> _TEXT SECTION_
- - - - -

What did you tell them?

I just got them all together on the lounge room floor. I said Daddy is very sick and may not come home. He is going to the angels.

My eldest daughter said “I’m glad you had this talk with us because the phone here at home was ringing so often and we didn’t know what was happening”.

How did your children cope with their father’s death?

They accepted it and they were marvellous at the funeral. They coped really well. As a precaution we saw a counsellor, but she saw them drawing and said they didn’t need counselling. Obviously, it was incredibly sad for us all and a big adjustment.

A few years after my husband died, my eight-year daughter drew a picture of the two of them sitting on a bench, between two trees, and she wrote this little story, called ‘Who I would like to spend a day with’.

“I would like to spend a day with my Dad because he is dead and I have not seen him for two-and-a-half years. I would really like to see him.

“First I would have breakfast with him and give him a wonderful meal. Then I would take him to where ever he wanted to go. That would probably be the golf course.

“Then I would get all my money out of the bank and take all my spending money and take him to the most expensive restaurant I know of. Then I would go to the park and sit down and talk with him. Then we would feed the birds and I would give him the biggest hug I have ever given anyone. When he goes I will be happy about the day I gave him. He is the only famous person I know in my life.”

My daughter is in her thirties now.

People often say they don’t know how I did it, raising four girls on my own, but I just carried on with a normal routine and they have all done very well for themselves now.

What do you spend most of your time doing as a volunteer?

Really, it’s just talking to people. If someone is feeling down and depressed, the main thing is to talk to that person.

We have barbeques every so often for those patients who are able to attend, but it’s the relatives who need the comfort more than anything. For a lot of relatives it is all gloom and doom if someone is dying. I try to comment on different things from the outside and they like to hear that.

- - - - -

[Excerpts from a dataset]
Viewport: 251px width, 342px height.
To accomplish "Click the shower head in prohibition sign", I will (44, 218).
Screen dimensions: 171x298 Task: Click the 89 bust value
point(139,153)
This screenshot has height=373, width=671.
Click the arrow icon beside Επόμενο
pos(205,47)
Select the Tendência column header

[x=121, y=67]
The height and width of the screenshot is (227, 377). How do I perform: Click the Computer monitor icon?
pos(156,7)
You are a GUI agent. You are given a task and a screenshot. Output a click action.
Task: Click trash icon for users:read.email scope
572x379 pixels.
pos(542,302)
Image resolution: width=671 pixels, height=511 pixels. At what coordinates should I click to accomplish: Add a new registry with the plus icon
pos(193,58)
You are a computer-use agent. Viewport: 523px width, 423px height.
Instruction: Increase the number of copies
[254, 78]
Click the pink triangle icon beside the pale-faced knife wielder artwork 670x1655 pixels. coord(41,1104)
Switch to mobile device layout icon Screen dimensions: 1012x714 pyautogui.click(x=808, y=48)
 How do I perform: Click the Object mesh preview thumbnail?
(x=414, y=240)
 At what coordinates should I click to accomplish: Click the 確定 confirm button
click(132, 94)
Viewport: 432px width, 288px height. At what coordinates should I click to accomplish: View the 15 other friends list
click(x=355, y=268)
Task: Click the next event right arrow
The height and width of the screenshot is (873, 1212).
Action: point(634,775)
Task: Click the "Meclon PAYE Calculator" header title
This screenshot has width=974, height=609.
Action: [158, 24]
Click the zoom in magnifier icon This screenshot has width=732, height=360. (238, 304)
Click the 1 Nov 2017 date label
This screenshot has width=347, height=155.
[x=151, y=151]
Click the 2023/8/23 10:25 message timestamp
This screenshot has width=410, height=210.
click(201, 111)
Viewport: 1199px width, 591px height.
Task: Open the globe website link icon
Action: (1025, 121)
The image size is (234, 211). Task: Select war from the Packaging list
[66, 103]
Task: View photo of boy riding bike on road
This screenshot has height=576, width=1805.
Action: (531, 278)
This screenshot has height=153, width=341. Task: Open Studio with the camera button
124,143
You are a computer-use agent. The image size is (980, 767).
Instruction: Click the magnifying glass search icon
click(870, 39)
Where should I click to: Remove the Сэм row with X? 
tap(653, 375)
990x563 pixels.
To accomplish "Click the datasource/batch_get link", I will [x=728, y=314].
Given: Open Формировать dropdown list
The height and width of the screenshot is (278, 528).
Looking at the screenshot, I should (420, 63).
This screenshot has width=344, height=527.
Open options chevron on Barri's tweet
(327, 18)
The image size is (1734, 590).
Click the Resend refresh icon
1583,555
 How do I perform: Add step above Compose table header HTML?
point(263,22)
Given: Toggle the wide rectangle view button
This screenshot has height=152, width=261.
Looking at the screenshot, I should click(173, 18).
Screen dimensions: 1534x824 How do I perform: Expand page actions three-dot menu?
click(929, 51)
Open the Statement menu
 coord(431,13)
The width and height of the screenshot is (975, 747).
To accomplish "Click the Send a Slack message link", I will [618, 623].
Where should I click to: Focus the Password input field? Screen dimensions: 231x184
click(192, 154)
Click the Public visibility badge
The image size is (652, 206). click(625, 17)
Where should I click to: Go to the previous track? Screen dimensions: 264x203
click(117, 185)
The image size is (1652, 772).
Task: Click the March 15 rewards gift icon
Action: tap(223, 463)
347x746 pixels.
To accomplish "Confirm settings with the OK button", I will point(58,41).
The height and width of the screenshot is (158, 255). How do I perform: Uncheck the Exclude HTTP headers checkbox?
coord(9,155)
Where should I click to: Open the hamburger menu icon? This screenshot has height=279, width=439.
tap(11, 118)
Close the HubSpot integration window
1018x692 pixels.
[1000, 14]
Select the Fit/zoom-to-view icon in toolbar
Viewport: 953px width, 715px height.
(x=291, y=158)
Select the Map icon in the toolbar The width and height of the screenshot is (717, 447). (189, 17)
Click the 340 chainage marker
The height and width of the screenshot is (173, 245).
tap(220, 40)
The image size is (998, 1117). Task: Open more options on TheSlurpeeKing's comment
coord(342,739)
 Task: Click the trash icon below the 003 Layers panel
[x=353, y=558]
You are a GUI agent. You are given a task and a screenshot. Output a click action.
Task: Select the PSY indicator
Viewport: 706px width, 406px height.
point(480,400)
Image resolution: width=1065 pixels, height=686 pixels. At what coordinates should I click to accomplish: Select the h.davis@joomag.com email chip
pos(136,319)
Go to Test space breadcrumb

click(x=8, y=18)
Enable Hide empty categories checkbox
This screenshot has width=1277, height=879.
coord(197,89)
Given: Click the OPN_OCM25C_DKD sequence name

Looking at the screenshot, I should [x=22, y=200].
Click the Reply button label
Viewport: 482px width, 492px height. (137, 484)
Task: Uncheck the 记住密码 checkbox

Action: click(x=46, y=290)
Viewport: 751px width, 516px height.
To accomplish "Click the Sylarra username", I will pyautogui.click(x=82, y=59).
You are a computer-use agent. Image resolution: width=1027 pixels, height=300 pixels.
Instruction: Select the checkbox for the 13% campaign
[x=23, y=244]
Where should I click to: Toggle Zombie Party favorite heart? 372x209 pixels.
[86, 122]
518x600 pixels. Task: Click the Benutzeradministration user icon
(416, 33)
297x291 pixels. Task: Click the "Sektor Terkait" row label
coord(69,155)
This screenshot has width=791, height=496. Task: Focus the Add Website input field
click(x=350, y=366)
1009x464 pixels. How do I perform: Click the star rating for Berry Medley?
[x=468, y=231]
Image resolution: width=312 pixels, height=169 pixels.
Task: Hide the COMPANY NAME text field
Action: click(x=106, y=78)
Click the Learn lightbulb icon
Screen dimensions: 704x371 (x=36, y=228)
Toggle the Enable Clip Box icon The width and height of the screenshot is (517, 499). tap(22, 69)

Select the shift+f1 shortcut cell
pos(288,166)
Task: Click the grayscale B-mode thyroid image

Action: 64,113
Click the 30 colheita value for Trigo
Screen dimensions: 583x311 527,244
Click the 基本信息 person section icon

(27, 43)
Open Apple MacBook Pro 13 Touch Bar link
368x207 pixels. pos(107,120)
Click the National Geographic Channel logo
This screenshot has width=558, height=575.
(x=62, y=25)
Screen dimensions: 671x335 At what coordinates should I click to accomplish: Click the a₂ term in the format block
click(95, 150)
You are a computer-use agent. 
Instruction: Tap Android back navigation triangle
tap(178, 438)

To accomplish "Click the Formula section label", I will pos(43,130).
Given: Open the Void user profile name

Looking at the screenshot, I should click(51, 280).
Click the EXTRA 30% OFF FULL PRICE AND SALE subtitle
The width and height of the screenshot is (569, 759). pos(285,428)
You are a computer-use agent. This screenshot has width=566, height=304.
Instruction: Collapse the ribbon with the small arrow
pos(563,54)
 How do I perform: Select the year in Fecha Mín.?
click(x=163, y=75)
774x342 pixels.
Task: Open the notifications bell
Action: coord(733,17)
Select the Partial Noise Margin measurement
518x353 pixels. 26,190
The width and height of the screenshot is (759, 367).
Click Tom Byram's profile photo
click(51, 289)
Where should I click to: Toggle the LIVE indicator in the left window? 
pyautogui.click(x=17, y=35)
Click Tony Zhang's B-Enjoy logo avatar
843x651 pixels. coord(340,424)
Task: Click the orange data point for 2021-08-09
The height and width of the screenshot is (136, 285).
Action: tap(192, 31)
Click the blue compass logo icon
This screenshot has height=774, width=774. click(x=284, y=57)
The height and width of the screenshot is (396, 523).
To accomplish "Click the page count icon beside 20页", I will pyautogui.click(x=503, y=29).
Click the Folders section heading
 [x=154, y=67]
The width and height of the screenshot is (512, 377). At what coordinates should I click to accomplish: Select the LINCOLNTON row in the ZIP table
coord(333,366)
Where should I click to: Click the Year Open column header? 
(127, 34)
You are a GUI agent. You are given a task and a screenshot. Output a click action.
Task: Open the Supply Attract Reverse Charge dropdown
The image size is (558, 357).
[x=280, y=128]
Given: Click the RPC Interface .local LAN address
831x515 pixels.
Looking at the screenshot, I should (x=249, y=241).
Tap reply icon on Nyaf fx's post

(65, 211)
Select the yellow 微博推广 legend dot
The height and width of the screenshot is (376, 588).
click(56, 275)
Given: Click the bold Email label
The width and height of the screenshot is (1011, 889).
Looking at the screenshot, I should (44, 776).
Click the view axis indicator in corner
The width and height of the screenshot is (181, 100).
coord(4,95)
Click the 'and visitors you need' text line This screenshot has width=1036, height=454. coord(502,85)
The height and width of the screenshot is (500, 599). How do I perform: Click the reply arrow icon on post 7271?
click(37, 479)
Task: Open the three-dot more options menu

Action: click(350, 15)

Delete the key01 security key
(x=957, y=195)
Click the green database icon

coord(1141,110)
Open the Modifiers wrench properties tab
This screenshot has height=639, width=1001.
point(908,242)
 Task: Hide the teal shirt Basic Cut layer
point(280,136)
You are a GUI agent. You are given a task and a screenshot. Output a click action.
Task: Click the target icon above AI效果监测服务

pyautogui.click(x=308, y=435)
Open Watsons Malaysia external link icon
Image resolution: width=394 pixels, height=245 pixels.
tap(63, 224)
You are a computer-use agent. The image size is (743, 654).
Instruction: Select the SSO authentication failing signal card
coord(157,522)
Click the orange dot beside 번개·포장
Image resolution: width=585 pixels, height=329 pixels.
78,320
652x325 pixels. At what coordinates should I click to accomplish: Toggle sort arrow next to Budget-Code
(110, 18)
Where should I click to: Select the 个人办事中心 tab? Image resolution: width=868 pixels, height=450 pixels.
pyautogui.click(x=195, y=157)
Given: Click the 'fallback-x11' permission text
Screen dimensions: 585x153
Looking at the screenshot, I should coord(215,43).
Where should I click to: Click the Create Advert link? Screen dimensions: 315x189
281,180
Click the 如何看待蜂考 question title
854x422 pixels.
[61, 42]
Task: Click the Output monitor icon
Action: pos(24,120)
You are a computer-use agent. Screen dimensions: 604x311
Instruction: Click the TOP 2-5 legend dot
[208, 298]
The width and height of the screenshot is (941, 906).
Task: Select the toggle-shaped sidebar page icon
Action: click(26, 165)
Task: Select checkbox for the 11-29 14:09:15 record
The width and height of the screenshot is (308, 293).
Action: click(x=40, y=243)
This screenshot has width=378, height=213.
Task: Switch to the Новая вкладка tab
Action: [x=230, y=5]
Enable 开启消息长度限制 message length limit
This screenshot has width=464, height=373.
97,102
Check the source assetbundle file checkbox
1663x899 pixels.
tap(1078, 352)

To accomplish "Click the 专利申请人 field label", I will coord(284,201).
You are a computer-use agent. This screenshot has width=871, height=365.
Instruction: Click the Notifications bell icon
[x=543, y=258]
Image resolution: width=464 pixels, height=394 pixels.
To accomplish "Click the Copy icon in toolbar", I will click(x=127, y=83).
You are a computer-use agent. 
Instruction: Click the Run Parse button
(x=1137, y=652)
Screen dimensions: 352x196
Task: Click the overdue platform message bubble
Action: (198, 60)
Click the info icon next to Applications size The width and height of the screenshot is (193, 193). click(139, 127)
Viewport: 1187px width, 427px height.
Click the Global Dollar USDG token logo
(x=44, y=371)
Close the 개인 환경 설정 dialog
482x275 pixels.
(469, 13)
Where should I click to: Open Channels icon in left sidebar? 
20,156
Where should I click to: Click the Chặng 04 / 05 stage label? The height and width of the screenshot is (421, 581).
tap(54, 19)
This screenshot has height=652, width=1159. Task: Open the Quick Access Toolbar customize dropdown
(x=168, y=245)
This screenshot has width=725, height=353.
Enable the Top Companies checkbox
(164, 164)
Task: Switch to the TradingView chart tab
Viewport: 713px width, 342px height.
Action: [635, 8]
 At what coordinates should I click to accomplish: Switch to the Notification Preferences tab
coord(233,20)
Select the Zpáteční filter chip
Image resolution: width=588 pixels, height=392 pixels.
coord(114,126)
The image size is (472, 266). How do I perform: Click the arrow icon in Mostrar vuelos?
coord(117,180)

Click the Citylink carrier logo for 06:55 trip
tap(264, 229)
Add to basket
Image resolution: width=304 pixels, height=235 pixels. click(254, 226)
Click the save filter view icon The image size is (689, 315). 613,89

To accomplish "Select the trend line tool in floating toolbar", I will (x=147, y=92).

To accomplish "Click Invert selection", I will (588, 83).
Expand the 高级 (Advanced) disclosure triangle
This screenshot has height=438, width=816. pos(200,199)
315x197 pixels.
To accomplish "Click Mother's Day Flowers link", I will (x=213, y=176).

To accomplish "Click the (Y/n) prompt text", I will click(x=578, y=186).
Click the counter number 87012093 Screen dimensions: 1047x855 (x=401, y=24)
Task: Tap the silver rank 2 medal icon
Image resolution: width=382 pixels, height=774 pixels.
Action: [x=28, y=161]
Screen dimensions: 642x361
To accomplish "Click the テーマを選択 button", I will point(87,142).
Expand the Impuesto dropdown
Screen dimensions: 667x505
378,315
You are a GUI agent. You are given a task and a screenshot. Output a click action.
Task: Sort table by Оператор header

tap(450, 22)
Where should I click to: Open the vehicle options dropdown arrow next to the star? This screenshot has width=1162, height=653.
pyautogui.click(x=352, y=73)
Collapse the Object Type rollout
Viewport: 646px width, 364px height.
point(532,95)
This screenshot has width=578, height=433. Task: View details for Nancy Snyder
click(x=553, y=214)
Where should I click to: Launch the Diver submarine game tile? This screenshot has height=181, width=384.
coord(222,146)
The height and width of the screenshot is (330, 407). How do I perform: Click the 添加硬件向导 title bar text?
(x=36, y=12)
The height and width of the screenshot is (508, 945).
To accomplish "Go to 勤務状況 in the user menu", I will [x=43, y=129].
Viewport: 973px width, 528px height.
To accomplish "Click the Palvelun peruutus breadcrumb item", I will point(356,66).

- - - - -

> _EXERCISE TASKS_
A) List every question the interviewer asks in the interview.
B) Pick up the interview on volunteering and grief after its last sentence and carry it forward in the same voice.

> _NUMBERED RESPONSES_
A)
- What did you tell them?
- How did your children cope with their father's death?
- What do you spend most of your time doing as a volunteer?

B)
I don’t give them sympathy – I give them empathy. I try to be as normal as possible, and have a little laugh here and there. But I can tell when someone doesn’t want to be bothered and I say I’ll come back later.

Sometimes I take the jolly trolley around. It has gin, scotch and vodka -- all the spirits on it – as well as soft drinks, chips, lollies and magazines. Often a very sick person will want a scotch or a gin and tonic and the doctor says they can.

It’s good to have time to talk to the patients because the nurses are so busy they often don’t have time. The nurses really appreciate volunteers and they are especially lovely to work with. So are the cleaners. We are all like one big team.

I really enjoy it. I’ve been doing it for more than 20 years now. But I’m a very young seventy-three. I’m a recycled teenager, actually.

Where have you worked over those 20 years?

When Eversleigh closed down I started at a new palliative care unit at Concord Repatriation General Hospital. Of the 12 volunteers at Everleigh, I was the only one who kept going. Then, while a beautiful new 20-bed palliative care facility was being built here at Concord, we moved to Canterbury Hospital for a while for a few years.

Back at Concord I found there was a lot of need for spiritual support for people who were dying and so I ended up doing pastoral work, helping a priest, as well as visiting people in palliative care. Now I do one day a week for palliative care, a day escorting patients around the hospital to appointments and another day providing pastoral visits.

I’ve done thousands of hours over the years. I can’t begin to count. But it is very rewarding indeed, and we have a good volunteer coordinator.

How did you react when you learned you’d been awarded an OAM?

I was having one of those days where everything was going wrong, and then I got the letter in the post to say I had been nominated. I couldn’t believe it; me, getting an OAM.

I thought, after all these years of work, I’ve been rewarded. I really didn’t expect anything, but it was a real thrill for me.